Texto para leer:

↓↓↓

Hoy puede asegurarse, sin necesidad de ser marxista, que los conflictos humanos tienen sobre todo una causa económica y que, aunque todos habláramos esperanto y adoráramos al mismo dios, seguiría habiendo pendencias, enemistades y batallas. Pero es cierto, sin embargo, como advertía Zamenhof, que las lenguas separan y enfrentan a los hombres y que muchas veces no sirven para resolver sus desavenencias, sino para atizarlas. Hay dos formas básicas de sentir la lengua que uno habla: como un mero instrumento de comunicación o como una seña de identidad. Cuando esta última forma se engorda mucho, las palabras acaban convirtiéndose en balas, pues lo importante no es ya transmitir a través suyo un pensamiento o una emoción, sino mostrar la pertenencia a un clan, a un pueblo o a una etnia.
Yo estudié Filología Hispánica y me convertí luego en escritor, pero si me ofrecieran un utópico mundo monolingüe en el que todos habláramos inglés o chino o esperanto no derramaría ni una sólo lágrima por el castellano. Me parecería una excelente lengua muerta. Deseo la paz mundial y bendigo el ecumenismo, pero mis motivaciones son más prosaicas que las de Lamenhof: me gusta conversar con la gente cuando viajo a otros países y leer a los escritores en el idioma en el que escribieron; me sabe mal perderme una parte de la expresividad de los actores mientras atiendo a los subtítulos de una película (que detestaría ver doblada); cuando navego por internet o deambulo por la televisión digital no puedo leer los periódicos alemanes ni entender lo que se cuenta en los canales de Rusia; y, en el ámbito laboral, acabo arruinando casi todos los negocios que me veo obligado a tratar con individuos extranjeros que no saben castellano.
Los lingüistas, los antropólogos y los diletantes hacen alabanza siempre de la grandeza del plurilingüismo, pero las razones que exponen me parecen más folclóricas que juiciosas. Invocan, en primer lugar, la inefable diversidad, convertida desde hace tiempo en un bien supremo: hay que preservarlo todo, desde el mosquito anófeles hasta un dialecto hutu, para que el mundo sea más diverso. Gastronomía, costumbres, religiones, fiestas populares: todo múltiple, infinito. Y en ese gusto por la variedad sin fin, el mito de Babel no amedrenta ya a nadie: lo que hizo Dios allí no fue un castigo, sino una recompensa: nos dio riqueza, colorido.

↑↑↑

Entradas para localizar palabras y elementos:
↓↓↓

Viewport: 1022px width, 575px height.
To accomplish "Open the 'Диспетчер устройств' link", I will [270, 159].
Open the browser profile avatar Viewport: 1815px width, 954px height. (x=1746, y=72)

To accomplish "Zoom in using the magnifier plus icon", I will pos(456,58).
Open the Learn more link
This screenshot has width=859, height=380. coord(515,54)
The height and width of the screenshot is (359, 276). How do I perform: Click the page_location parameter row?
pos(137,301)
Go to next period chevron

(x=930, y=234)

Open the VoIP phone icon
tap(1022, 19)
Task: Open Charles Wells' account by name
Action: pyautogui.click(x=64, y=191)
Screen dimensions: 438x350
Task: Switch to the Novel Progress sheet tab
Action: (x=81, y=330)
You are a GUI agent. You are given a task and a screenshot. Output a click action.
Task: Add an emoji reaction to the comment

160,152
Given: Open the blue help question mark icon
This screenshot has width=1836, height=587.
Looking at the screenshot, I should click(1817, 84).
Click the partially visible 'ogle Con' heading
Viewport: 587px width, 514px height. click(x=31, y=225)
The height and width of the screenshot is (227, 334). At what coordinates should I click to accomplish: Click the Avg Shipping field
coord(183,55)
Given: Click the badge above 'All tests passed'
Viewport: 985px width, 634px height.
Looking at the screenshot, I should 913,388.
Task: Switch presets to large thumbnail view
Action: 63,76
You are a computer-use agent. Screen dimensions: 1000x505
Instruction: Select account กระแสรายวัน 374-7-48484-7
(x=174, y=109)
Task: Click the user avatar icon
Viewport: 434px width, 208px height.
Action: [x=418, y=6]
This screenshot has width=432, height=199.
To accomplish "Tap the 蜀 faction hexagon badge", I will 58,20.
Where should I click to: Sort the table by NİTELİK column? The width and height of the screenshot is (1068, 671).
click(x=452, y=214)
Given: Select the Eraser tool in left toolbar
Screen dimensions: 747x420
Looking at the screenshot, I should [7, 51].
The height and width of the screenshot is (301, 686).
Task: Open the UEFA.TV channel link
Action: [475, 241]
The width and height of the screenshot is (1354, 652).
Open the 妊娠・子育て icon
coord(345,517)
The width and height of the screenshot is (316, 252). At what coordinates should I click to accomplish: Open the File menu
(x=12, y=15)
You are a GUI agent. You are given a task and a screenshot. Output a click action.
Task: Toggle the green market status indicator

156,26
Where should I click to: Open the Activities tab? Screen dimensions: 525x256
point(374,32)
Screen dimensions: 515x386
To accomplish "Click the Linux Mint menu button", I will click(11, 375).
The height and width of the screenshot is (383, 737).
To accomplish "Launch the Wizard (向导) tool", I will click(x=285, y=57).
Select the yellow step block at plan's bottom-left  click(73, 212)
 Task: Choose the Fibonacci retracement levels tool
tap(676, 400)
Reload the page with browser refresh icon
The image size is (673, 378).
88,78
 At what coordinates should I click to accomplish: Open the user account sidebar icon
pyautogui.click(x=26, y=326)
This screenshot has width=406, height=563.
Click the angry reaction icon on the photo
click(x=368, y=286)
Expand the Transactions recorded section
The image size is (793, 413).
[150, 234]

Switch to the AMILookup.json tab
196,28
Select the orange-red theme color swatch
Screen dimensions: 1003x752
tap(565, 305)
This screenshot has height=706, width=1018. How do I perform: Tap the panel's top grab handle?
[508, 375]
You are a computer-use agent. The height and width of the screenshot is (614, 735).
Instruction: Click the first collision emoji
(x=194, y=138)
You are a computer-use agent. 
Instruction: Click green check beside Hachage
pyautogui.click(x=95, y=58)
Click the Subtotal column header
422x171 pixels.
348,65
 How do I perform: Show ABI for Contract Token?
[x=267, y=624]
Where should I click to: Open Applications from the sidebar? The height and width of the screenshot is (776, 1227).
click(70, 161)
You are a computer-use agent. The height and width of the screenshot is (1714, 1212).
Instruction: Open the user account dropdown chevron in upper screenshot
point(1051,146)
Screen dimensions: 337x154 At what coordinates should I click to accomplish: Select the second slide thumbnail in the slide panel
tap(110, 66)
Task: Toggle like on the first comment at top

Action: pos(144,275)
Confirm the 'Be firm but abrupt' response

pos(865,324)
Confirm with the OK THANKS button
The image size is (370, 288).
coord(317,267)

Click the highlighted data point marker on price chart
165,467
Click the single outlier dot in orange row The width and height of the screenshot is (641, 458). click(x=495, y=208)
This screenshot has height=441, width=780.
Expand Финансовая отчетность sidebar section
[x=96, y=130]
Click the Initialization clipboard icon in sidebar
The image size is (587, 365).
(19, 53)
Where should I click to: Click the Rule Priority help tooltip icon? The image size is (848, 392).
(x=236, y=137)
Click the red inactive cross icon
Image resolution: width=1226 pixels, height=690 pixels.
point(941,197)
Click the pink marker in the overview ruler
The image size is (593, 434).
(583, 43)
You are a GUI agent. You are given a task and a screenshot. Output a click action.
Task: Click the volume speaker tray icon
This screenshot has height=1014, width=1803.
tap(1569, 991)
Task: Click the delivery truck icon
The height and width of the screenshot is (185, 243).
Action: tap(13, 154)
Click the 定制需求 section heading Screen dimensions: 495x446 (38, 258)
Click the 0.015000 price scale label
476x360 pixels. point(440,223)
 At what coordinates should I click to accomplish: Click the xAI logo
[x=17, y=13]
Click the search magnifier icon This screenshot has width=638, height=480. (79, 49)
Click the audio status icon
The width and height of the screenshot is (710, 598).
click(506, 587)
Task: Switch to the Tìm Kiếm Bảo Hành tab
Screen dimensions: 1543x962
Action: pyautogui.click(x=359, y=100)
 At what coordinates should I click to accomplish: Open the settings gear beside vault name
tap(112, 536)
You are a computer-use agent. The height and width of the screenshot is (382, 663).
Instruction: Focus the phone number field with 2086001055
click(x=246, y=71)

↑↑↑

Tareas y ejercicios:
a) Responde estas preguntas sobre el texto acerca de las lenguas:
(i) ¿Qué carrera estudió quien escribe?
(ii) ¿Cuáles son las dos formas básicas de sentir la lengua que uno habla?
(iii) Según el texto, ¿qué fue lo que hizo Dios en Babel, si no fue un castigo?
b) En las entradas, empieza en la línea que contiene "Click the search" y termina al final de las entradas. Copia de nuevo todas esas líneas sin omitir ninguna y aumenta en 50 cada número de las coordenadas de clic.
El texto y las entradas son materiales independientes entre sí.

Soluciones por tarea:
a)
(i) Filología Hispánica.
(ii) Como un mero instrumento de comunicación o como una seña de identidad.
(iii) Una recompensa: nos dio riqueza y colorido.

b)
Click the search magnifier icon This screenshot has width=638, height=480. (129, 99)
Click the audio status icon
The width and height of the screenshot is (710, 598).
click(556, 637)
Task: Switch to the Tìm Kiếm Bảo Hành tab
Screen dimensions: 1543x962
Action: pyautogui.click(x=409, y=150)
 At what coordinates should I click to accomplish: Open the settings gear beside vault name
tap(162, 586)
You are a computer-use agent. The height and width of the screenshot is (382, 663).
Instruction: Focus the phone number field with 2086001055
click(x=296, y=121)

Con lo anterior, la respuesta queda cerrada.